Susan Dowd is no stranger to running, but sign on for a half marathon? That distance had never even remotely crossed her mind.
And when her son asked her to join him and his wife for the San Diego Rock and Roll Half Marathon this year, her immediate thought was “no way!” As someone who has run three miles several times a week since she was in her 30s, Susan a very fit 65. She works out in the Inverness Village Fitness Center and takes yoga in addition to running. So, once the seed was planted, it took root.
“It’s hard to say no to your children, and I knew it would make my son proud,” she says. “And I knew it would set a good example for active aging.” She also volunteers with a group called Girls on the Run, which uses running to teach elementary and middle-school age girls about setting goals and overcoming obstacles. She thinks that might have played a role in her decision, as well.
Susan’s goals were modest: finish the race with no injuries and have a good time running it. She accomplished both and surprised herself by placing 30 out of 160 in her age group.

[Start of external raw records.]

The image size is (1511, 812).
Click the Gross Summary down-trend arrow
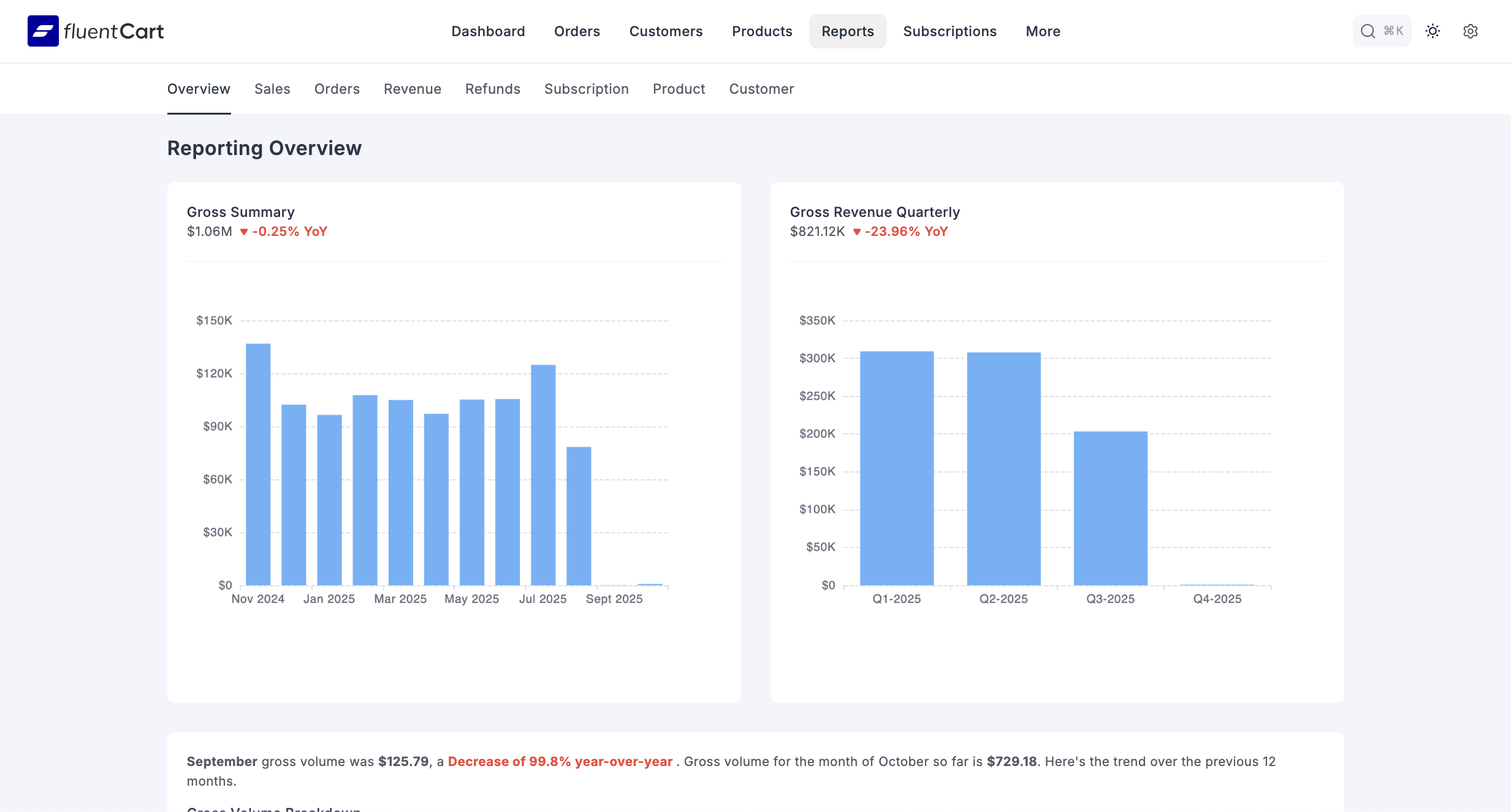click(244, 232)
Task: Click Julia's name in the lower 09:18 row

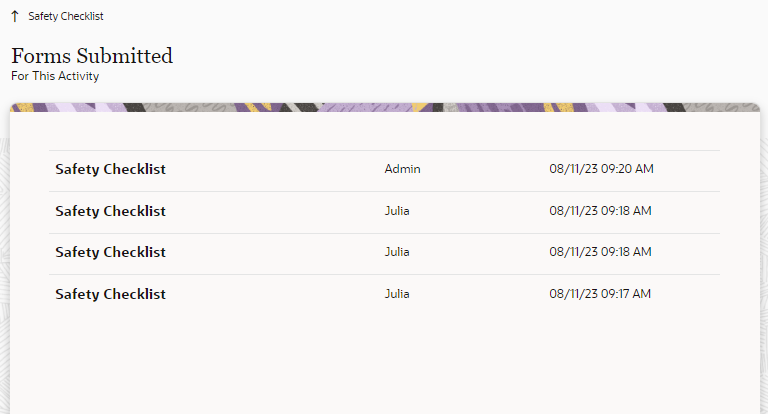Action: (x=397, y=252)

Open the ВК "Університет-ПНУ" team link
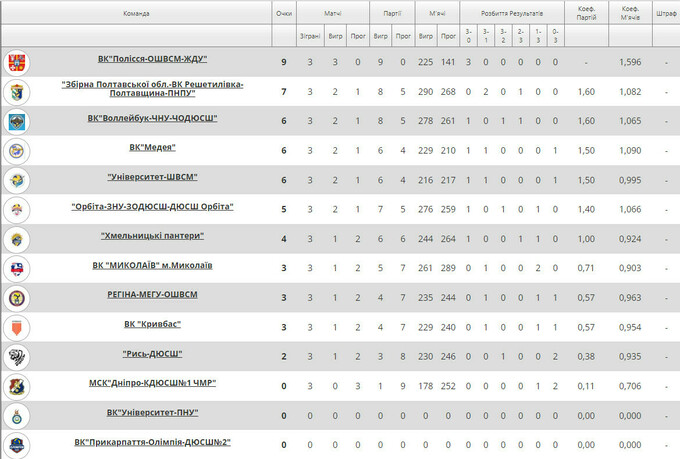tap(152, 412)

“The last two miles were actually the best,” Susan says. “I felt strong. I felt wonderful. It was exhilarating.”
She began training for the May race in late Fall 2014, slowly working up from three to six to nine miles. The training was not without injury, but most were minor issues like blisters and hamstring pulls. When she developed Achilles tendonitis five weeks before the race, she began working with a physical therapist and got back on track.

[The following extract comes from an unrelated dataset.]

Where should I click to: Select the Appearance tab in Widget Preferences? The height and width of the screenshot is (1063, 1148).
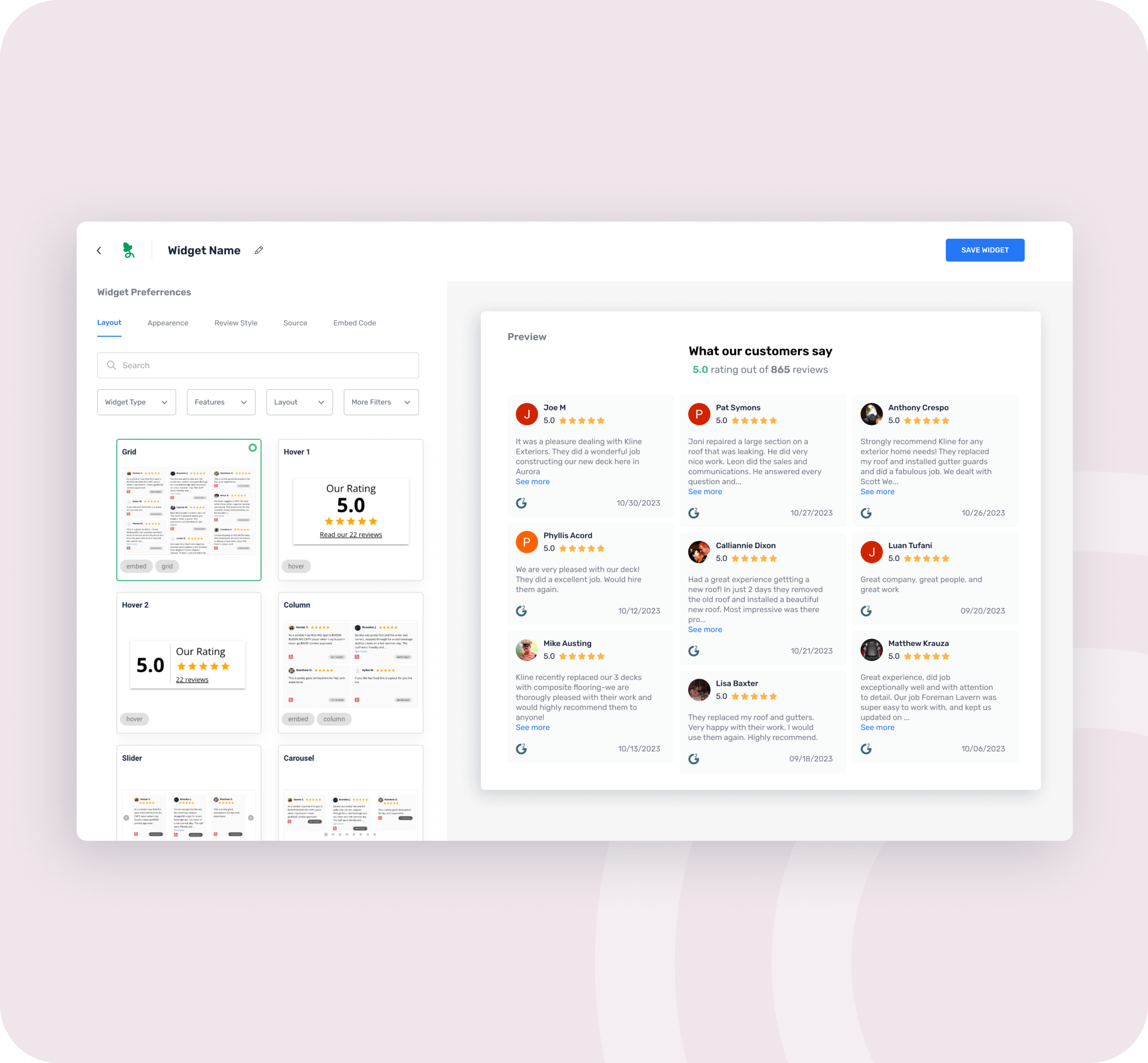tap(167, 323)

She also credits Inverness Village’s wellness director with advice and resources that helped her along the way.
In fact, if it weren’t for the fact that she lives at Inverness, Susan says she never would have agreed to the race in the first place.
Susan’s husband is 20 years older than her and faces some health issues and sometimes require minor assistance with tasks. Challenges with getting around in their two-story home was the catalyst for their move to a one-level Garden Home at Inverness Village.
“I would not have been able to leave for five days without being concerned if we lived in our old home,” she says. “Because he exercises regularly, even with his challenges, he is very self-sufficient. But between our neighbors, Inverness at Home services and a call pendant, I knew that if he needed help, he could get it.”
She also credits the community with making her training much more convenient. The Fitness Center was two minutes away for treadmill running in bad weather, and she was able to do her six-mile runs solely on the campus.
“I think that regular exercise makes all of your life better,” Susan says. “It gives you more stamina, and just makes you feel good and open to different opportunities. And while it may not prevent an illness or injury, if you're in good shape, you're able to handle those stresses better.”
Given that attitude it’s no surprise that Susan is already talking to her sister about getting together for a half marathon in San Antonio next year.
“My physical therapist is an ultramarathoner and he warned me that this is addictive,” she laughs. “He might be right!”